Out of all high GTR markers, AHT5 very clearly presented the greatest challenge and repeatedly had the lowest accuracy scores. While this marker performed slightly better in option B (mean: 88.70%) compared with option A (mean: 86.40%), nevertheless both options yielded an insufficient accuracy level of less than 90%. Further investigation showed that this MS is located on a telomeric end of chromosome 8 at 0.74 Mb. Therefore, upstream of this MS, there are only eight SNPs located, which can be used for imputation. This clearly hampered high-quality results. In previous ISAG horse parentage comparison tests, AHT5 has also been recognized for a number of discordant results indicating problems with correct genotyping of this MS marker (ISAG 2019).

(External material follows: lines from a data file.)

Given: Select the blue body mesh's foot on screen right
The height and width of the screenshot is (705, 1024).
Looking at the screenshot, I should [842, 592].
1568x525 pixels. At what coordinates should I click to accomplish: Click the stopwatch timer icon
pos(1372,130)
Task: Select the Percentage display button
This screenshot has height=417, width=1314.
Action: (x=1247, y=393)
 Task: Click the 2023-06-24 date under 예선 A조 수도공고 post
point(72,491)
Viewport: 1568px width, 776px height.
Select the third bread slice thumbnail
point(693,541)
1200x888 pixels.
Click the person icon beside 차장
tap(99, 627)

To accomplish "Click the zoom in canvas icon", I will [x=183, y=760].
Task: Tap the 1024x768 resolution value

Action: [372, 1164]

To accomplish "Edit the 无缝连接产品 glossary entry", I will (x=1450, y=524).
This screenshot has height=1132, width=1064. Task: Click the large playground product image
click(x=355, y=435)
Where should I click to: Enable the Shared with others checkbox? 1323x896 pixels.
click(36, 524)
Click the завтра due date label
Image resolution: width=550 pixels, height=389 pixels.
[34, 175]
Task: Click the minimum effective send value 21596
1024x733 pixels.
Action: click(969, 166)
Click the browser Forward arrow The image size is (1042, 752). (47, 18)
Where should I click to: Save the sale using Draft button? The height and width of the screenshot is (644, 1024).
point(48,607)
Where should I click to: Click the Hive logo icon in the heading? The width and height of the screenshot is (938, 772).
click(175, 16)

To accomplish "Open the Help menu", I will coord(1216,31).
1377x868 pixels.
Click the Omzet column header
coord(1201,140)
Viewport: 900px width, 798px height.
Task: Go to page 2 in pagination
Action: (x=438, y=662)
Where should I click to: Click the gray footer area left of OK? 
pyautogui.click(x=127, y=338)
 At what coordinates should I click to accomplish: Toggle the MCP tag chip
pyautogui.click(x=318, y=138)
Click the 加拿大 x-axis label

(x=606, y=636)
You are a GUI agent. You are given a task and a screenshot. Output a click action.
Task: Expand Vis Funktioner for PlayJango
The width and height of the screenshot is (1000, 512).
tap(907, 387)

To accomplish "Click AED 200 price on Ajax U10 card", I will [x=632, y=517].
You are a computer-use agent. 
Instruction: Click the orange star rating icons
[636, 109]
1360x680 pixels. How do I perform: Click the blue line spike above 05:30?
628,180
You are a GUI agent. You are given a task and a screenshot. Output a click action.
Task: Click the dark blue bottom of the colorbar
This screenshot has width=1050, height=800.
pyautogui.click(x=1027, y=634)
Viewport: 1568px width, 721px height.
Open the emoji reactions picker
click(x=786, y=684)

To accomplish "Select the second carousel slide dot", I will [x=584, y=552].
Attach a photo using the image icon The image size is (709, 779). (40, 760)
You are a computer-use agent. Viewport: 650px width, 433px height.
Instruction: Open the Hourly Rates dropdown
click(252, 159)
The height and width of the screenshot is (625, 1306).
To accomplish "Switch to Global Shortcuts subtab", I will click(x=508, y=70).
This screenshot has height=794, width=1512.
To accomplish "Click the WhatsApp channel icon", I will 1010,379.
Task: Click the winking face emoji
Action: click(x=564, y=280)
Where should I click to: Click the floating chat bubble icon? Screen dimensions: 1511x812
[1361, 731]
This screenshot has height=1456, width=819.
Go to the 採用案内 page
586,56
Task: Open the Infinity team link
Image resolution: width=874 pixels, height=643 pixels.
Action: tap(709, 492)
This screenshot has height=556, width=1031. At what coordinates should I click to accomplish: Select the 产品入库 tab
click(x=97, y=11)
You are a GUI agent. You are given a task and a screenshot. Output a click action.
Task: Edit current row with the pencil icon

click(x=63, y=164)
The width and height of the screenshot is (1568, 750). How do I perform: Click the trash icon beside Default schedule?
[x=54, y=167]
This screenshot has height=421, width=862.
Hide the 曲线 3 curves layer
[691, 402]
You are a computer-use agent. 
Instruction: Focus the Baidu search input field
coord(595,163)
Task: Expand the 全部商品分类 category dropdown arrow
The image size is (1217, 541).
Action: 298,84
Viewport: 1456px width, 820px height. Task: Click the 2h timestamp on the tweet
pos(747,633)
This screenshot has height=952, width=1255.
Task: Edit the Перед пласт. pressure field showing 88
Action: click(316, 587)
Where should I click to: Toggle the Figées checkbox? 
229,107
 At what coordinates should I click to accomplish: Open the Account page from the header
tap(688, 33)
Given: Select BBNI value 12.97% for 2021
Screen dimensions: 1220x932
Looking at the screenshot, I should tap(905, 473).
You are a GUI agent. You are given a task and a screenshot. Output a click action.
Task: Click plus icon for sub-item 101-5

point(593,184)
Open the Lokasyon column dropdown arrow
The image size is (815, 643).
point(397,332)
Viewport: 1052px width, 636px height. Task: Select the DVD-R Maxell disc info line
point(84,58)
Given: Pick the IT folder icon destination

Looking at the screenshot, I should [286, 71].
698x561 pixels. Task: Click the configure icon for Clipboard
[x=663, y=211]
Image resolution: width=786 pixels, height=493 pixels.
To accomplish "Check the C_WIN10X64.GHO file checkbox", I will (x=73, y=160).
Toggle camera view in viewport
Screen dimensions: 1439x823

Due to its telomeric and thereby problematic position and the obvious implications for imputation, we suggest to exclude AHT5 from parentage testing in horses, when imputed MS genotypes are used. For routine implementation, imputing results for this MS were ignored.

McClure et al. (2012) and Přibáňová et al. (2020) suggested setting up an automated pipeline that identifies animals with rare haplotypes and failed parentage verification due to the imputed MS. By re-genotyping these animals for MS markers and adding them to the reference population, the imputation accuracy can subsequently be improved. This concept has already been implemented in our imputation strategy when discordances between pedigree and imputed MS genotypes occur (not considering AHT5).

In summary, we presented an imputation approach in warmblood horses that reached very high accuracies, which is a prerequisite for parentage verification based on imputed MS genotypes. Double genotyping of new-born foals of the major German horse breeds Holsteiner, Oldenburger, Oldenburg International, and Trakehner will therefore not be necessary. A final statement on whether the method for imputing MS genotypes also provides accurate results for Westphalian horses can only be made as soon as horses from this studbook have passed through the routine in sufficient numbers. Consequently, the MS genotype imputation results in a drastic cost reduction for breeders and studbooks. Our results can be considered very encouraging for the future. By including more horses for each of the breeds, it should be possible to further increase the accuracies. Additional studies are needed to test if MS imputation in other, more distantly related equine breeds, including pony or draft horse breeds, could also be performed based on this dataset. Similar investigations are recommended for stallions of foreign breeds with a genetic contribution to the German warmblood horse population.